Exact duplicates of all the records are needed.

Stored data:
____________
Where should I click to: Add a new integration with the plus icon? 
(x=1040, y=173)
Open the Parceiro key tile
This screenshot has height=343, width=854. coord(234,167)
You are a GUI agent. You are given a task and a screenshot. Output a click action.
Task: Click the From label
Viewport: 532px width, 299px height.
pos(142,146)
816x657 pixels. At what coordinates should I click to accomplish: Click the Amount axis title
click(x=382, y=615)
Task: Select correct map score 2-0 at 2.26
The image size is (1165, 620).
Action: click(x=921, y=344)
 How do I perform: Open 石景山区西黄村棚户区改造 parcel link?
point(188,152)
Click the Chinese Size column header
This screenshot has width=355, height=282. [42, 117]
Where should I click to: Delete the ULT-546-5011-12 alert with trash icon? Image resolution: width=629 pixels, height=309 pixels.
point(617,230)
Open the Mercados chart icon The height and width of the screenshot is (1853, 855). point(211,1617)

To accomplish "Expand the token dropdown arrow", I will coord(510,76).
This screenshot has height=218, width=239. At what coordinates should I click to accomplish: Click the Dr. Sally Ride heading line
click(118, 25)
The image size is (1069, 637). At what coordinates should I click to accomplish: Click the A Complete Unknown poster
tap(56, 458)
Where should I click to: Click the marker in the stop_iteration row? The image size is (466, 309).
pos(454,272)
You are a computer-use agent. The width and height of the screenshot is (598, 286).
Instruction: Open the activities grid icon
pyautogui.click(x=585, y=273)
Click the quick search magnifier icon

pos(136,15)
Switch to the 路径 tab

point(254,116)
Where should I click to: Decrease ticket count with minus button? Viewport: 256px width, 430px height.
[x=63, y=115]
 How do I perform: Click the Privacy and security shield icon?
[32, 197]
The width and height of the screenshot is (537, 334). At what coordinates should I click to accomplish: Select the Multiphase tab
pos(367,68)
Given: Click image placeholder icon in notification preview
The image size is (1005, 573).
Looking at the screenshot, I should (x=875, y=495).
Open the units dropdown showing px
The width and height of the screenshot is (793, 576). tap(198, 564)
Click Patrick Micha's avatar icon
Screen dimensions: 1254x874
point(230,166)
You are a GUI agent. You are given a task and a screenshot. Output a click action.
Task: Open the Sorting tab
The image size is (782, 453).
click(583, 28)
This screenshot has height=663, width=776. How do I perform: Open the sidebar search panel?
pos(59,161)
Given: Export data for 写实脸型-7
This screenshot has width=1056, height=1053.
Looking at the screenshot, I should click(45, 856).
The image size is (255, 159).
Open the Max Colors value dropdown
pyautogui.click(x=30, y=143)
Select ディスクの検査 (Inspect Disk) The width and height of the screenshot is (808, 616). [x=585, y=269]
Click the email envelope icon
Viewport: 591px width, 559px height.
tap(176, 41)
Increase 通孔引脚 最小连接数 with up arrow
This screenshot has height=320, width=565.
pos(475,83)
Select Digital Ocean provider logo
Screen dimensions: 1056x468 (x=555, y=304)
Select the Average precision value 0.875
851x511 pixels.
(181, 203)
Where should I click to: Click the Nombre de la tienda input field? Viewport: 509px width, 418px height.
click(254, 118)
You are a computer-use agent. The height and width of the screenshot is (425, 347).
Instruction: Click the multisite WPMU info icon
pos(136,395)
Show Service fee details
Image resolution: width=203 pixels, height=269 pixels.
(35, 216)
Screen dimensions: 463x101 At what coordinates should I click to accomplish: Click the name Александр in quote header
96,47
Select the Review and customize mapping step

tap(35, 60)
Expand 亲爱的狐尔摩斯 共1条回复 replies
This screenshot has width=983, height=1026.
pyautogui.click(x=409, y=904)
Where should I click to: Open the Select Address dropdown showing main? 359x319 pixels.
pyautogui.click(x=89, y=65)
____________
TASK ANSWER:
Where should I click to: Add a new integration with the plus icon? 
(x=1040, y=173)
Open the Parceiro key tile
This screenshot has height=343, width=854. coord(234,167)
You are a GUI agent. You are given a task and a screenshot. Output a click action.
Task: Click the From label
Viewport: 532px width, 299px height.
pos(142,146)
816x657 pixels. At what coordinates should I click to accomplish: Click the Amount axis title
click(x=382, y=615)
Task: Select correct map score 2-0 at 2.26
The image size is (1165, 620).
Action: click(x=921, y=344)
 How do I perform: Open 石景山区西黄村棚户区改造 parcel link?
point(188,152)
Click the Chinese Size column header
This screenshot has width=355, height=282. [42, 117]
Where should I click to: Delete the ULT-546-5011-12 alert with trash icon? Image resolution: width=629 pixels, height=309 pixels.
point(617,230)
Open the Mercados chart icon The height and width of the screenshot is (1853, 855). point(211,1617)

To accomplish "Expand the token dropdown arrow", I will coord(510,76).
This screenshot has height=218, width=239. At what coordinates should I click to accomplish: Click the Dr. Sally Ride heading line
click(118, 25)
The image size is (1069, 637). At what coordinates should I click to accomplish: Click the A Complete Unknown poster
tap(56, 458)
Where should I click to: Click the marker in the stop_iteration row? The image size is (466, 309).
pos(454,272)
You are a computer-use agent. The width and height of the screenshot is (598, 286).
Instruction: Open the activities grid icon
pyautogui.click(x=585, y=273)
Click the quick search magnifier icon

pos(136,15)
Switch to the 路径 tab

point(254,116)
Where should I click to: Decrease ticket count with minus button? Viewport: 256px width, 430px height.
[x=63, y=115]
 How do I perform: Click the Privacy and security shield icon?
[32, 197]
The width and height of the screenshot is (537, 334). At what coordinates should I click to accomplish: Select the Multiphase tab
pos(367,68)
Given: Click image placeholder icon in notification preview
The image size is (1005, 573).
Looking at the screenshot, I should (x=875, y=495).
Open the units dropdown showing px
The width and height of the screenshot is (793, 576). tap(198, 564)
Click Patrick Micha's avatar icon
Screen dimensions: 1254x874
point(230,166)
You are a GUI agent. You are given a task and a screenshot. Output a click action.
Task: Open the Sorting tab
The image size is (782, 453).
click(583, 28)
This screenshot has height=663, width=776. How do I perform: Open the sidebar search panel?
pos(59,161)
Given: Export data for 写实脸型-7
This screenshot has width=1056, height=1053.
Looking at the screenshot, I should click(45, 856).
The image size is (255, 159).
Open the Max Colors value dropdown
pyautogui.click(x=30, y=143)
Select ディスクの検査 (Inspect Disk) The width and height of the screenshot is (808, 616). [x=585, y=269]
Click the email envelope icon
Viewport: 591px width, 559px height.
tap(176, 41)
Increase 通孔引脚 最小连接数 with up arrow
This screenshot has height=320, width=565.
pos(475,83)
Select Digital Ocean provider logo
Screen dimensions: 1056x468 (x=555, y=304)
Select the Average precision value 0.875
851x511 pixels.
(181, 203)
Where should I click to: Click the Nombre de la tienda input field? Viewport: 509px width, 418px height.
click(254, 118)
You are a computer-use agent. The height and width of the screenshot is (425, 347).
Instruction: Click the multisite WPMU info icon
pos(136,395)
Show Service fee details
Image resolution: width=203 pixels, height=269 pixels.
(35, 216)
Screen dimensions: 463x101 At what coordinates should I click to accomplish: Click the name Александр in quote header
96,47
Select the Review and customize mapping step

tap(35, 60)
Expand 亲爱的狐尔摩斯 共1条回复 replies
This screenshot has width=983, height=1026.
pyautogui.click(x=409, y=904)
Where should I click to: Open the Select Address dropdown showing main? 359x319 pixels.
pyautogui.click(x=89, y=65)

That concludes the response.